Y atribuyendo todo aquello a su timidez y a su ignorancia de nuestras costumbres, quise animarla a probar los manjares servidos, y empecé por un plato de arroz cocido con manteca, del que me puse a comer utilizando para ello los dedos, como hacemos generalmente. Pero aquello, en lugar de abrir el apetito en el alma de mi esposa, debió ocasionarle, a no dudar, un sentimiento parecido a la repulsión, si no a la náusea. Y lejos de seguir mi ejemplo, volvió ella la cabeza y miró en torno suyo como buscando algo. Después, tras de un largo rato de vacilación, como viera que mi mirada le suplicaba que tocase a los manjares, se sacó del seno un estuchito tallado en un hueso de niño, y extrajo de él un finísimo tallo de grama, semejante a esos menudos tallos que utilizamos de limpia-oídos. Y cogió delicadamente con dos dedos aquel tallito puntiagudo y se puso a pinchar con él lentamente el arroz y a llevárselo a los labios más lentamente todavía y grano a grano. Y entre cada dos de sus minúsculos bocados dejaba transcurrir un largo intervalo de tiempo. De modo que ya había acabado yo mi comida cuando ella aún no habría tomado de aquella manera más de una docena de granos de arroz. Y eso fué cuanto quiso comer aquella noche. Y me pareció adivinar, por un gesto vago, que estaba harta. Y no quise aumentar su azoramiento ni enfadarla insistiendo para que tomase algún otro alimento.
Y aquello no hizo más que afirmarme en la creencia de que mi esposa extranjera era un ser diferente a los habitantes de nuestros países. Y pensaba para mi fuero interno: "¿Cómo no ha de ser distinta a las mujeres de aquí esta joven que, para alimentarse, sólo necesita la pitanza que un pajarito? Y si así es en cuanto a las necesidades de su cuerpo, ¿qué será en cuanto a las necesidades de su alma?" Y resolví consagrarme por completo a tratar de adivinar su alma, que me parecía impenetrable.
Y procurando darme a mí mismo una explicación plausible de su manera de obrar, me imaginé que no tendría ella costumbre de comer con hombres, menos aún con un marido, ante quien tal vez la habrían enseñado a que se contuviera. Y me dije: "¡Sí, eso es! Ha llevado la continencia demasiado lejos porque es sencilla e inocente. ¡O acaso haya cenado ya! O bien si no lo ha hecho todavía, se reserva para comer sola y con libertad".

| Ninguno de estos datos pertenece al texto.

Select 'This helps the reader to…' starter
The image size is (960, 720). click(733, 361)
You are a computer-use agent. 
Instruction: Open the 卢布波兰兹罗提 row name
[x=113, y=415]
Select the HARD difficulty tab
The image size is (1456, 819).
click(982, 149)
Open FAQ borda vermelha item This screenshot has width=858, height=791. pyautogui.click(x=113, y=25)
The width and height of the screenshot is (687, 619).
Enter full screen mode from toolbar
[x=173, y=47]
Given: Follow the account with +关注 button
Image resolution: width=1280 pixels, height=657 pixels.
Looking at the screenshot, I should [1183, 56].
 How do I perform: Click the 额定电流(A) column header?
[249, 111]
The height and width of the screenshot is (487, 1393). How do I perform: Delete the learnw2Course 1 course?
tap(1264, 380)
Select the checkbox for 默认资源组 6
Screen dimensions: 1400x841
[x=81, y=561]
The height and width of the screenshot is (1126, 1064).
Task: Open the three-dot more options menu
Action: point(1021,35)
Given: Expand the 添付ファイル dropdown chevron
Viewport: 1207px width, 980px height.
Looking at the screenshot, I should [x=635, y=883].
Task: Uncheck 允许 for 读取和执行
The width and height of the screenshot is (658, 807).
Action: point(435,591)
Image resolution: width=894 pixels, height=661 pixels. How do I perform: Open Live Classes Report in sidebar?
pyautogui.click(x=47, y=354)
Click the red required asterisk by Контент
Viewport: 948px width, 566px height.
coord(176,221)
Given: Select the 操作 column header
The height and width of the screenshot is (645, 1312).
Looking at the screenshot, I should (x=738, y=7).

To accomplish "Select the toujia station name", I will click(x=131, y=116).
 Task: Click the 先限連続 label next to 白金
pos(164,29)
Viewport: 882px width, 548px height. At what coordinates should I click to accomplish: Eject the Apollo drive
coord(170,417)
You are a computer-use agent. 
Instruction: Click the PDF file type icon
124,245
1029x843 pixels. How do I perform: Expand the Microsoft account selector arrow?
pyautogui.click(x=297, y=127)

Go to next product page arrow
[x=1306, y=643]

Y al punto me levanté y la cogí de la mano con precauciones infinitas, y la conduje a la estancia que le había hecho preparar. Y allí la dejé sola, a fin de que quedase libré de obrar a su antojo. Y me retiré discretamente.
Y por miedo a molestarla o a parecerle importuno, no quise entrar aquella noche en el aposento de mi esposa, como, por lo general, hacen los hombres en la noche nupcial, sino que, al contrario, pensé que con mi discreción me atraería la gracia de mi esposa y así le demostraría que los hombres de nuestros países están lejos de resultar brutales y desprovistos de cortesía y saben, cuando es preciso, aparecer delicados y reservados. No obstante, ¡oh Emir de los Creyentes! por tu vida te juro que aquella noche no me faltó el deseo de penetrar en mi clara esposa, la joven hija de hombres del Norte, que era dulce a mi vista y que había sabido encantar mi corazón con su gracia extraña y el misterio que la envolvía. Pero era mi placer demasiado precioso para comprometerme precipitando los acontecimientos, y sólo ganancias podría reportarme el preparar el terreno y dejar que el fruto perdiera su acidez y llegara a plena madurez con la lozanía conveniente. Sin embargo, pasé aquella noche presa del insomnio, pensando en la belleza rubia de la joven extranjera que perfumaba mi morada, y cuyo cuerpo lustral me parecía sabroso como el albaricoque cogido bajo el rocío, y aterciopelado como él, y como él deseable...
En este momento de su narración, Schehrazada vió aparecer la mañana, y se calló discretamente.